■ Work task ■
Reproduce the first line of the material below and each line after it, exactly, through the line containing "Плиты (256, 2392)", and give nothing more.

■ Exercise data ■
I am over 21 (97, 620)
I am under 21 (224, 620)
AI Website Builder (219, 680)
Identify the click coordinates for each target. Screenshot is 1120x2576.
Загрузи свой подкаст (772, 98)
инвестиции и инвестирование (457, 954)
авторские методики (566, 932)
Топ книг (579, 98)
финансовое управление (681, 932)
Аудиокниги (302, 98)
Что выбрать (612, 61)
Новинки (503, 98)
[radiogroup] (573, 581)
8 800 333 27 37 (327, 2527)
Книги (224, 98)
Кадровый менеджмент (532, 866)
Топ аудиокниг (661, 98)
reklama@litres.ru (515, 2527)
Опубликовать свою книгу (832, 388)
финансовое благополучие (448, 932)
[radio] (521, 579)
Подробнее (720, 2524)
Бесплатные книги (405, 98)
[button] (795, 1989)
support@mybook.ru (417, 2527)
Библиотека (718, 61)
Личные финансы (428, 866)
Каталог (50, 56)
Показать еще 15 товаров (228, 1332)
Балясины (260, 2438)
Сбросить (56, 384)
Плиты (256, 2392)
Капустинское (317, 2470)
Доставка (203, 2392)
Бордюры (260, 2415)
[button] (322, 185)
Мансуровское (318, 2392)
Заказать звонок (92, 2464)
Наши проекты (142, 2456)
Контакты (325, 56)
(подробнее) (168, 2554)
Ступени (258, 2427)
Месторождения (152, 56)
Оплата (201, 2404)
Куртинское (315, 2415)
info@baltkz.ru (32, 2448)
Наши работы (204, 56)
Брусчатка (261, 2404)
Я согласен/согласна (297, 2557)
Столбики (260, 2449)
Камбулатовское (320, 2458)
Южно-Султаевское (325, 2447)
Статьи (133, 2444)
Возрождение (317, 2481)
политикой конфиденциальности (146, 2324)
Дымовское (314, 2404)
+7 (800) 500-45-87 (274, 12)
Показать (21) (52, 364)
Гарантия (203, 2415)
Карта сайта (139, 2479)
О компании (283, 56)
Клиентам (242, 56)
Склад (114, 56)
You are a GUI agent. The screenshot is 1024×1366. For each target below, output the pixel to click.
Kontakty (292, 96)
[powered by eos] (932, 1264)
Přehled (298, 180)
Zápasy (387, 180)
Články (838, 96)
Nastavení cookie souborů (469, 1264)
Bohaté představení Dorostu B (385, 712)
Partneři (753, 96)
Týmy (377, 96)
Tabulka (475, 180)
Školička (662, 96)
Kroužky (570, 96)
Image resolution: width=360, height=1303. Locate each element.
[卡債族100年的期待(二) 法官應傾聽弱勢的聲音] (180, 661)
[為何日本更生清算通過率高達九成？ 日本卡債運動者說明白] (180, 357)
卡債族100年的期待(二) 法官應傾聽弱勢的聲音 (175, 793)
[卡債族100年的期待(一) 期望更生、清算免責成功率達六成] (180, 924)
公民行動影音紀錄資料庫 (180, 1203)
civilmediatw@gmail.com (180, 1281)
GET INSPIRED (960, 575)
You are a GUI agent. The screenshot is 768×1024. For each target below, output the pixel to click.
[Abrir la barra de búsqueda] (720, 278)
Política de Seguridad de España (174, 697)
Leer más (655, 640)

■ Reply ■
I am over 21 (97, 620)
I am under 21 (224, 620)
AI Website Builder (219, 680)
Identify the click coordinates for each target. Screenshot is 1120x2576.
Загрузи свой подкаст (772, 98)
инвестиции и инвестирование (457, 954)
авторские методики (566, 932)
Топ книг (579, 98)
финансовое управление (681, 932)
Аудиокниги (302, 98)
Что выбрать (612, 61)
Новинки (503, 98)
[radiogroup] (573, 581)
8 800 333 27 37 (327, 2527)
Книги (224, 98)
Кадровый менеджмент (532, 866)
Топ аудиокниг (661, 98)
reklama@litres.ru (515, 2527)
Опубликовать свою книгу (832, 388)
финансовое благополучие (448, 932)
[radio] (521, 579)
Подробнее (720, 2524)
Бесплатные книги (405, 98)
[button] (795, 1989)
support@mybook.ru (417, 2527)
Библиотека (718, 61)
Личные финансы (428, 866)
Каталог (50, 56)
Показать еще 15 товаров (228, 1332)
Балясины (260, 2438)
Сбросить (56, 384)
Плиты (256, 2392)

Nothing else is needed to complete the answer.